Comments and Suggestions for Authors

As is well known that introducing the fluorine atom onto molecules have the effect of greatly changing the physico-chemical and biological properties of organic molecules.  H. W. Ong and his group described for the improvement of the pharmacokinetics for a potent inhibitor of CSNK2 which includes the substitution of the aryl-hydrogen on the previous parent compound to a fluorine atom.

Their paper is well organized in terms of the contents and includes enough references for cover.  I think the manuscript is enough for publication on Molecule in the present format, but considering the context, it is probably more suitable for other journals such as Pharmaceutics or Pharmaceuticals.  Small comments are below.

 

1.      In the co-crystal structure, the fluorine atoms did not show any interaction with the kinase.  Is the result related to the sustained inhibition of CSNK2 catalytic activity or SARS-CoV-2 replication in vivo?

2.      Why did compound 6 attack the ortho-position of the nitro group of compound 5 to give product 7?  Please describe the reason for the selectivity.

Author Response

1. In the co-crystal structure, the fluorine atoms did not show any interaction with the kinase. Is the result related to the sustained inhibition of CSNK2 catalytic activity or SARS-CoV-2 replication in vivo?

• Indeed, we did not observe a direct interaction of the fluorine atom with CSNK2, as shown by the X-ray structure. However, we showed that addition of the fluorine atom resulted in a compound with reduced the propensity for metabolic clearance in vivo, and hence improved the in vivo exposure of compound 2.

 

2. Why did compound 6 attack the ortho-position of the nitro group of compound 5 to give product 7? Please describe the reason for the selectivity.

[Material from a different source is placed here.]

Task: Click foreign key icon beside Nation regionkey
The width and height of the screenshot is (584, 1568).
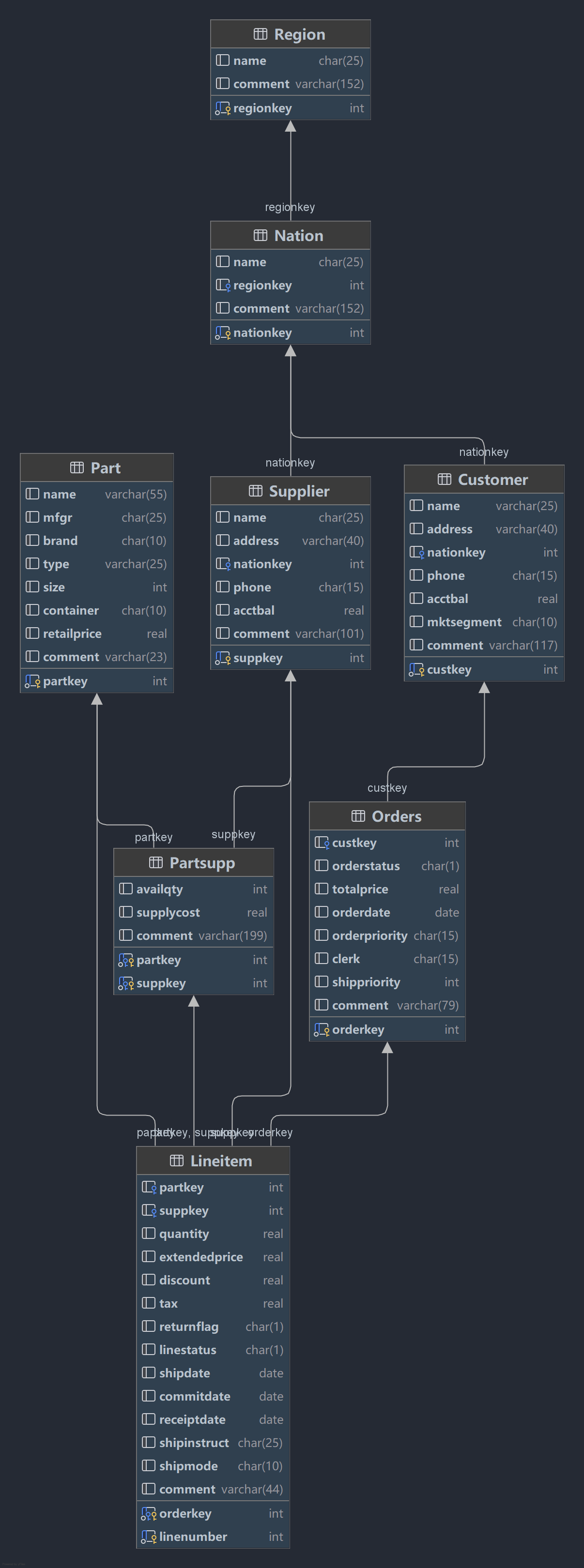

• This was an unexpected product but was an experimental result we have obtained. We have added the ¹H-¹⁹F HOESY spectra and analysis of compound 7 to the supplemental information to provide additional evidence for the structure (Figure S2).

Round 2

Reviewer 1 Report

Comments and Suggestions for Authors

I appreciate the authors' responses to my concerns arising from their original manuscript, and recommend the publication of the revised manuscript in Molecules.